Pędzące hulajnogi oraz rolkarze, to codzienność ścieżki rowerowej nad Zalew Zemborzycki. Straż Miejska zapowiada w weekend zwiększone kontrole
– Wybrałem się na przejażdżkę rowerkiem nad zalew. Na ścieżkę wjechałem przy starym moście na Bystrzycy, przy ulicy Turystycznej. Ze względu na pandemię dawno nie korzystałem z tej trasy – opowiada pan Piotr, nasz Czytelnik. – Połowa pieszych i rowerzystów poruszała się z odkrytymi ustami i nosem – dodaje.
To nie jedyne spostrzeżenie. – Na ścieżce spotkałem sporo ludzi pomykających na elektrycznych hulajnogach. Jeszcze większe zagrożenia stanowili rolkarze. Mimo że mają obowiązek poruszać się po ciągach dla pieszych, to okupowali ścieżkę rowerową, bujając się po całej szerokości. Odizolowani od dźwięków słuchawkami, nic sobie nie robili z rowerzystów. Skutecznie tamowali ruch. Niestety, podczas przejażdżki nie spotkałem żadnego patrolu Straży Miejskiej czy policji – dodaje pan Piotr.
– Od czasu ogłoszenia pandemii mieliśmy dwa sygnały o braku maseczek u rowerzystów poruszających się po ścieżce. W obu przypadkach podjęliśmy interwencje wobec 6 osób, które pouczono – mówi Robert Gogola, rzecznik SM w Lublinie.

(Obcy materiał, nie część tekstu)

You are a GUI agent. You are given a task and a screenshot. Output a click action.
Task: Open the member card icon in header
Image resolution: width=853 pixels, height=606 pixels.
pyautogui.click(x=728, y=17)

Większym problemem są rolkarze i osoby na hulajnogach. W polskim prawie są traktowani jako piesi. Mają obowiązek poruszać się po chodnikach lub ciągach dla pieszych.
– Trwają prace legislacyjne, aby hulajnogi dopuścić do jazdy po ścieżkach rowerowych – dodaje Robert Gogola. – Poruszanie się na rolkach i hulajnogach po ścieżkach rowerowych może zakończyć się mandatem w wysokości 50 złotych – dodaje.
Rzecznik zapowiedział, że w najbliższy weekend na ścieżce pojawi się więcej patroli Straży Miejskiej. Warunkiem jest dobra pogoda.